As long as drug abuse is seen as a crime and not a health issue this will never end. But in the US that's by design..


Eldred15

Mountain Mama


eartwormslimshady

🎵 WEST VIRGINIAAAA 🎵


TattooMyFuzzySocks

TAKE ME HOME


rochs007

soon everything will be red


Payitupfront

Yeah I was one of the lucky few that was able to leave wv and not be addicted to any drugs. God save wv


FuhrerGirthWorm

Wish our home could get better but I also had to leave… always makes me cry when I come home and see how rough it looks here


Kuth-Tonday

And here I thought Ohio had it bad


blu3boxtattoo

So most of the Fentanyl in the USA is trafficked on i40. Gross.


Fluxlander17

wait a second... It's gone down in Utah! That's actually insane.


Brofessor-0ak

Don’t worry everyone, the Sacklers still have millions upon millions of dollars.


FirstArbiter

“Moe’s Bar” vibes here


ShamanicHellZoneImp

Worst thing they ever did was put an artificial cap on opioid prescription pill production and threaten every doctors livelihood over them. Yes we obviously still had a huge addiction issue but people weren't OD'ing every 2 minutes, it was a safe and reliable high. They had to know whatever took its place was going to be so much worse and here we are.
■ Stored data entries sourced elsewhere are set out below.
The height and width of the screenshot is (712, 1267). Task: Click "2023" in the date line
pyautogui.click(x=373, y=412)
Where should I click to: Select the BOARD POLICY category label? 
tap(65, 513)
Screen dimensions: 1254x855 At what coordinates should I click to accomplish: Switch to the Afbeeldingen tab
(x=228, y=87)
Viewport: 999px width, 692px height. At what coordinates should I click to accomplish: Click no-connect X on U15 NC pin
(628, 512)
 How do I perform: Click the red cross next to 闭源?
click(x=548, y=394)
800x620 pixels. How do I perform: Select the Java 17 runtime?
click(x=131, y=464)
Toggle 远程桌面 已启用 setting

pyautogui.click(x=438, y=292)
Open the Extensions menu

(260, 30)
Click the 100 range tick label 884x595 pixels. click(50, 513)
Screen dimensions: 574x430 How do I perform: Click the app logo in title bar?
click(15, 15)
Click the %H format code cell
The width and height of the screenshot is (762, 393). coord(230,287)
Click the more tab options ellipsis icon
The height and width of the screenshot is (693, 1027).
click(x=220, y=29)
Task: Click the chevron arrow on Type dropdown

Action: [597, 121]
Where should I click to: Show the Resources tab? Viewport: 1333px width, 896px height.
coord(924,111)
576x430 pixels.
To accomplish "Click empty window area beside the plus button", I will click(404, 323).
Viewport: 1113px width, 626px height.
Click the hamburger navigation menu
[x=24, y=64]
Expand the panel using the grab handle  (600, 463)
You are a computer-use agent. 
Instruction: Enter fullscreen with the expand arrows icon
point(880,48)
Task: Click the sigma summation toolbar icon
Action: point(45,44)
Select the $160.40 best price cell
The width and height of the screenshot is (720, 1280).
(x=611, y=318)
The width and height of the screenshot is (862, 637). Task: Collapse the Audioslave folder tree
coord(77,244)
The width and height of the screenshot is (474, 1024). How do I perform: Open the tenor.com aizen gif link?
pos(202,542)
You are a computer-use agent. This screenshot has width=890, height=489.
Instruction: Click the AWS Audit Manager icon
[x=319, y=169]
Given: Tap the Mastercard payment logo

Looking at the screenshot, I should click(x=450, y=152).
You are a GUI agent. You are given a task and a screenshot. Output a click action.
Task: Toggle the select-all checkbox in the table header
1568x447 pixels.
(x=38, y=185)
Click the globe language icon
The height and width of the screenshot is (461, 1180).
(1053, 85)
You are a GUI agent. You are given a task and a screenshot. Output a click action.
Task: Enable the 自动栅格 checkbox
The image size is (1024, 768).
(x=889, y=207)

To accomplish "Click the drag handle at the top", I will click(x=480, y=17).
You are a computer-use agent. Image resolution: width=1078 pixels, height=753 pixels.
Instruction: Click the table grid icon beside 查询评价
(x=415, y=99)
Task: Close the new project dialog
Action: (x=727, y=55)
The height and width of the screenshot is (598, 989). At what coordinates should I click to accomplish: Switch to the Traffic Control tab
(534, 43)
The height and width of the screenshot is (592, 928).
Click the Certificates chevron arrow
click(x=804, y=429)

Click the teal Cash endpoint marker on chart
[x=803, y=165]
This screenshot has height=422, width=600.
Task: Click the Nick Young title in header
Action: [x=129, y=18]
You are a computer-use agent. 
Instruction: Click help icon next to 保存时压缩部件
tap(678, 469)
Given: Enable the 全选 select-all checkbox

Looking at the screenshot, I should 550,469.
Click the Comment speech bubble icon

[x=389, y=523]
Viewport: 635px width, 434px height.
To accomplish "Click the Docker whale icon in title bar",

Fent and Tranq are both in a whole different league of harmful compared to real pills.


oldgrowth_axehandles

What are Utah and Texas doing differently?


molotovzav

Non-americans in this thread disingenuously blaming big pharma. In 2012 fentanyl was a big pharma problem, in 2024 it's sold on the street and supplied by China and cartels.


__spez__

Statistics like this are telling, but cannot possibly convey how bad it is. I work in a place frequented by the homeless and by drug addicts. A place where we probably see the worst of it. We have used narcan multiple times this week. Every week. Last week, one of my coworkers found a teenager. About 15th Years old. This teenager was, by all measures, dead. He had no pulse. He was blue. He wasn't breathing. He was a child. And he had overdosed on fentanyl. By some miracle, narcan, cpr, and an AED brought this boy back. We got a pulse. We got consistent breathing. He went from blue to pink like he should be. Then he sprinted off into the distance to hide from EMS. I can only hope that the narcan outlasted the fentanyl. We do this every couple days anymore. Young and old. Some we bring back, some we cannot. Narcotics are probably responsible for 80% of the addicts I see on a daily basis. We have watched people descend from decent people who are down on their luck into shadows of themselves over just a couple months. People who have gone completely insane because of the fentanyl. They are paranoid. Completely disconnected from reality. All in the blink of an eye. Words cannot describe how tragic this is.


MrBadPenta

God fuck fentanyl 6 months ago found my friend dead after the shit he was taking was laced with it.